== Work required ==
Reproduce each of the following records word for word, keeping every line unchanged.

== Supplied data ==
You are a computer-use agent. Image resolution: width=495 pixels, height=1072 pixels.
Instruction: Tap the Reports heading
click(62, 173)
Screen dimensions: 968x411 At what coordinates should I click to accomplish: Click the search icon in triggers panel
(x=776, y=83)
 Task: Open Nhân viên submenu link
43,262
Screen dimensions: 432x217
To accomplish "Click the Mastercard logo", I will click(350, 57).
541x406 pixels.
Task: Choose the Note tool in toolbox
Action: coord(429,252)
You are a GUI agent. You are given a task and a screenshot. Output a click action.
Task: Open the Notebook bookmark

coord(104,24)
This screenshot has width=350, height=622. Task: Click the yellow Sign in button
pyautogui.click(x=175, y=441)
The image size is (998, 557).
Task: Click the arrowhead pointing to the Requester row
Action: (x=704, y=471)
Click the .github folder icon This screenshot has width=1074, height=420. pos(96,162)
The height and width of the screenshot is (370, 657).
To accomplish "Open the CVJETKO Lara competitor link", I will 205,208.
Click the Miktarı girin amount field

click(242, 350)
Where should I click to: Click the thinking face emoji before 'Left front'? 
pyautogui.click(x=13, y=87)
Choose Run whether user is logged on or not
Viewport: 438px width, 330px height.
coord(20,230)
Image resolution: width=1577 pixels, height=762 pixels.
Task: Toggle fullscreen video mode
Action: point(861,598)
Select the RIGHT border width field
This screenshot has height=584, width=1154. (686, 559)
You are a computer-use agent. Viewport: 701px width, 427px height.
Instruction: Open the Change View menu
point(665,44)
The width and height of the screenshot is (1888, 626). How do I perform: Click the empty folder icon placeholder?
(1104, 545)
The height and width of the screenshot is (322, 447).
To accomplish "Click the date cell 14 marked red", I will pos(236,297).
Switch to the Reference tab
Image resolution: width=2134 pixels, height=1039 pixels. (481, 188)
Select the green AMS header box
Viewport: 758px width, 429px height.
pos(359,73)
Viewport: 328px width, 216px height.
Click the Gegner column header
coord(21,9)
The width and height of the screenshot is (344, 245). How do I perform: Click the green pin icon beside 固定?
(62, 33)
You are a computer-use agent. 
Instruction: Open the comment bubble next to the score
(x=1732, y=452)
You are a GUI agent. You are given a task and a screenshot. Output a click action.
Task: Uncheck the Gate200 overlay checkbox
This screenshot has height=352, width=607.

== Solution to the problem ==
You are a computer-use agent. Image resolution: width=495 pixels, height=1072 pixels.
Instruction: Tap the Reports heading
click(62, 173)
Screen dimensions: 968x411 At what coordinates should I click to accomplish: Click the search icon in triggers panel
(x=776, y=83)
 Task: Open Nhân viên submenu link
43,262
Screen dimensions: 432x217
To accomplish "Click the Mastercard logo", I will click(350, 57).
541x406 pixels.
Task: Choose the Note tool in toolbox
Action: coord(429,252)
You are a GUI agent. You are given a task and a screenshot. Output a click action.
Task: Open the Notebook bookmark

coord(104,24)
This screenshot has width=350, height=622. Task: Click the yellow Sign in button
pyautogui.click(x=175, y=441)
The image size is (998, 557).
Task: Click the arrowhead pointing to the Requester row
Action: (x=704, y=471)
Click the .github folder icon This screenshot has width=1074, height=420. pos(96,162)
The height and width of the screenshot is (370, 657).
To accomplish "Open the CVJETKO Lara competitor link", I will 205,208.
Click the Miktarı girin amount field

click(242, 350)
Where should I click to: Click the thinking face emoji before 'Left front'? 
pyautogui.click(x=13, y=87)
Choose Run whether user is logged on or not
Viewport: 438px width, 330px height.
coord(20,230)
Image resolution: width=1577 pixels, height=762 pixels.
Task: Toggle fullscreen video mode
Action: point(861,598)
Select the RIGHT border width field
This screenshot has height=584, width=1154. (686, 559)
You are a computer-use agent. Viewport: 701px width, 427px height.
Instruction: Open the Change View menu
point(665,44)
The width and height of the screenshot is (1888, 626). How do I perform: Click the empty folder icon placeholder?
(1104, 545)
The height and width of the screenshot is (322, 447).
To accomplish "Click the date cell 14 marked red", I will pos(236,297).
Switch to the Reference tab
Image resolution: width=2134 pixels, height=1039 pixels. (481, 188)
Select the green AMS header box
Viewport: 758px width, 429px height.
pos(359,73)
Viewport: 328px width, 216px height.
Click the Gegner column header
coord(21,9)
The width and height of the screenshot is (344, 245). How do I perform: Click the green pin icon beside 固定?
(62, 33)
You are a computer-use agent. 
Instruction: Open the comment bubble next to the score
(x=1732, y=452)
You are a GUI agent. You are given a task and a screenshot. Output a click action.
Task: Uncheck the Gate200 overlay checkbox
This screenshot has height=352, width=607.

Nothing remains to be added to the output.